As mentioned previously, I’ve been working on developing a visual piece for a Nokia phone. After trying Mobile Processing, I came to the conclusion I’d be better off going the old school way: Pure J2ME development in Eclipse. It makes me appreciate just how easy developing in Processing really is compared to going back to the bare bones.

Seeing as my target is a Nokia phone, I figured using Nokia’s own Carbide.j tool for J2ME development. Now it looks like that was a mistake. Nokia has just announced that they’re discontinuing development of Carbide.j.

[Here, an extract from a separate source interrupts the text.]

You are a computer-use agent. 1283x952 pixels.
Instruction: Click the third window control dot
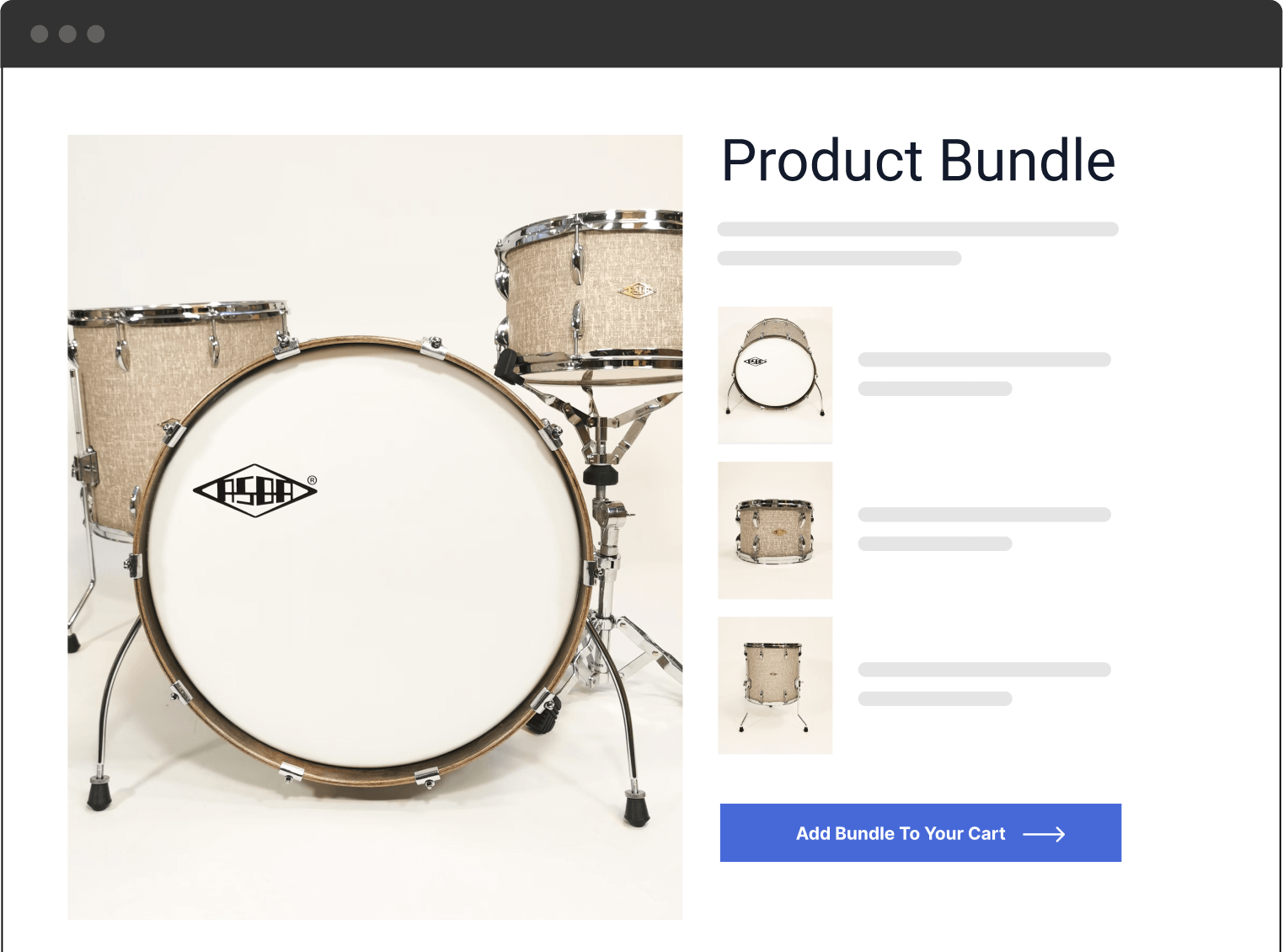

Instead, they suggest two Open Source alternatives, Eclipse with the EclipseME plugin or NetBeans IDE with the NetBeans Mobility Pack.

I found out about the announcement while trying to repair my apparently broken install of Carbide.j, so I’ve now made the jump to EclipseME and dumped Carbide.j altogether. EclipseME feels much better integrated with the IDE, running a MIDLet in a given emulator is as easy as running a regular app. Carbide.j forced you to use a series of clumsy steps just to get the emulator up and running.

Right now everything’s running flawlessly except when I try to use Nokia’s S60 3rd Edition (FP 1) emulator. It barfs at the step of creating the JAR file for some reason. I guess I’ll just stick to Sun's WT5 2.5 emulator and forget about using any fancy Nokia-specific stuff like transparency. The upside is that my final app will theoretically run on any MIDP 2.0 phone.

Update: When trying to install my MIDP application generated with EclipseME on the Nokia phone I kept getting “Invalid JAR” errors. According to a post on eclipseme-users, this is due to EclipseME not including a vital piece of information in the JAD file. To fix it, simply open the generated JAD file with a text editor and add the following:

MIDlet-1: Classname,,packagename.Classname

“Classname” should be the name of your MIDlet class, “packagename” should be the name of the package it’s in. After I added this line to the JAD it installed just fine.

There is one comment to "Carbide.j bad, EclipseME good". You may leave your own comment.
1. Scratchpad [foosel.(net|org)], November 17th, 2008 at 00:45

[...] be the name of the package it’s in. After I added this line to the JAD it installed just fine. http://workshop.evolutionzone.com/2007/07/06/carbidej-bad-eclipseme-good 1) not to be confused with the nub scratchpad.txt · Last modified: 2008/11/16 23:44 [...]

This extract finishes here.